Customize Agent

This documentation overviews how to create a new agent, including importing an agent from other libs.

Create a New Agent Class

To begin with, we should create a new model implemented from RLAgent for RL-based agents or BaseAgent for other types of agents.

Here we take the RL-based agent as an example. We would like to develop a new model, named NewModel, for traffic signal control tasks.

First please create a new file newmodel.py in the directory LibSignal/agent/ and write the following code into the file.

from . import RLAgent
from common.registry import Registry

@Registry.register_model('NewModel')
class NewModelAgent(RLAgent):
    def __init__(self, world, rank):
        pass
    
    def reset(self):
        pass
    
    def __repr__(self):
        pass
        
    def get_ob(self):
        pass
    
    def get_reward(self):
        pass
        
    def get_phase(self):
        pass
        
    def get_queue(self):
        pass
        
    def get_delay(self):
        pass
        
    def get_action(self):
        pass
        
    def sample(self):
        pass
        
    def remember(self):
        pass
        
    def build_model(self):
        pass
        
    def update_target_network(self):
        pass
        
    def train(self):
        pass
        
    def load_model(self):
        pass
        
    def save_model(self):
        pass

class NewModelNet():
    def __init__(self, **kwargs):
        pass
    
    def forward(self, x):
        pass

You can see that we use Registry to register the new model, define the NewModelNet class, and list the methods that must appear in the class. In the following sections, we take the configuration of DQN model as an example.

Implement __init__()

Then we implement __init__() method, which is used to define the model structure according to the parameters of input and configuration information from Registry.

The input parameters of __init__() are world and this intersection’s rank. The configuration information from Registry contains various model parameters, input parameters required by creating generators and so on.
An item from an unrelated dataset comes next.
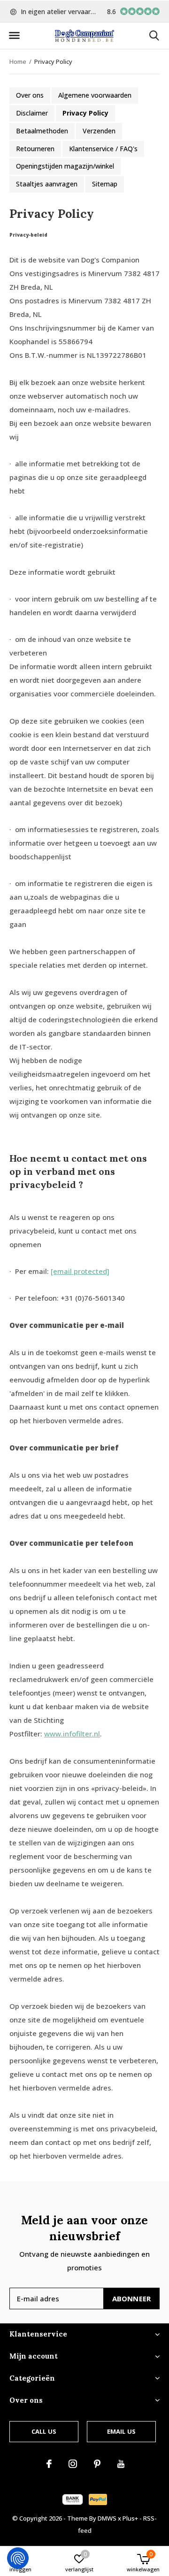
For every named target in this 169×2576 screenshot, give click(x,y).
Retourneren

You can define __init__() like this:


@Registry.register_model('NewModel')
class NewModelAgent(RLAgent):
    def __init__(self, world, rank):
        # section 1: get configs
        self.world = world
        self.rank = rank
        self.sub_agents = len(self.world.intersections)
        self.inter_id = self.world.intersection_ids[self.rank]
        self.inter = self.world.id2intersection[self.inter_id]

        self.phase = Registry.mapping['model_mapping']['setting'].param['phase']
        self.one_hot = Registry.mapping['model_mapping']['setting'].param['one_hot']
        self.gamma = Registry.mapping['model_mapping']['setting'].param['gamma']
        self.grad_clip = Registry.mapping['model_mapping']['setting'].param['grad_clip']
        self.epsilon = Registry.mapping['model_mapping']['setting'].param['epsilon']
        self.epsilon_decay = Registry.mapping['model_mapping']['setting'].param['epsilon_decay']
        self.epsilon_min = Registry.mapping['model_mapping']['setting'].param['epsilon_min']
        self.learning_rate = Registry.mapping['model_mapping']['setting'].param['learning_rate']
        self.vehicle_max = Registry.mapping['model_mapping']['setting'].param['vehicle_max']
        self.batch_size = Registry.mapping['model_mapping']['setting'].param['batch_size']

        # section 2: create generators for each Agent
        self.ob_generator = LaneVehicleGenerator(self.world,  self.inter, ['lane_count'], in_only=True, average=None)
        self.phase_generator = IntersectionPhaseGenerator(world,  self.inter, ["phase"],
                                                          targets=["cur_phase"], negative=False)
        self.reward_generator = LaneVehicleGenerator(self.world,  self.inter, ["lane_waiting_count"],
                                                     in_only=True, average='all', negative=True)

        # section 3: set action space and ob_length
        self.action_space = gym.spaces.Discrete(len(self.inter.phases))
        if self.phase:
            if self.one_hot:
                self.ob_length = self.ob_generator.ob_length + len(self.inter.phases)
            else:
                self.ob_length = self.ob_generator.ob_length + 1
        else:
            self.ob_length = self.ob_generator.ob_length

        # section 4: create model, target model and others
        self.model = self._build_model()
        self.target_model = self._build_model()
        self.update_target_network()
        self.criterion = nn.MSELoss(reduction='mean')
        self.optimizer = optim.RMSprop(self.model.parameters(),
                                       lr=self.learning_rate,
                                       alpha=0.9, centered=False, eps=1e-7)

You can see that in the section 1 of the code, we take the necessary parameters from Registry and input parameters.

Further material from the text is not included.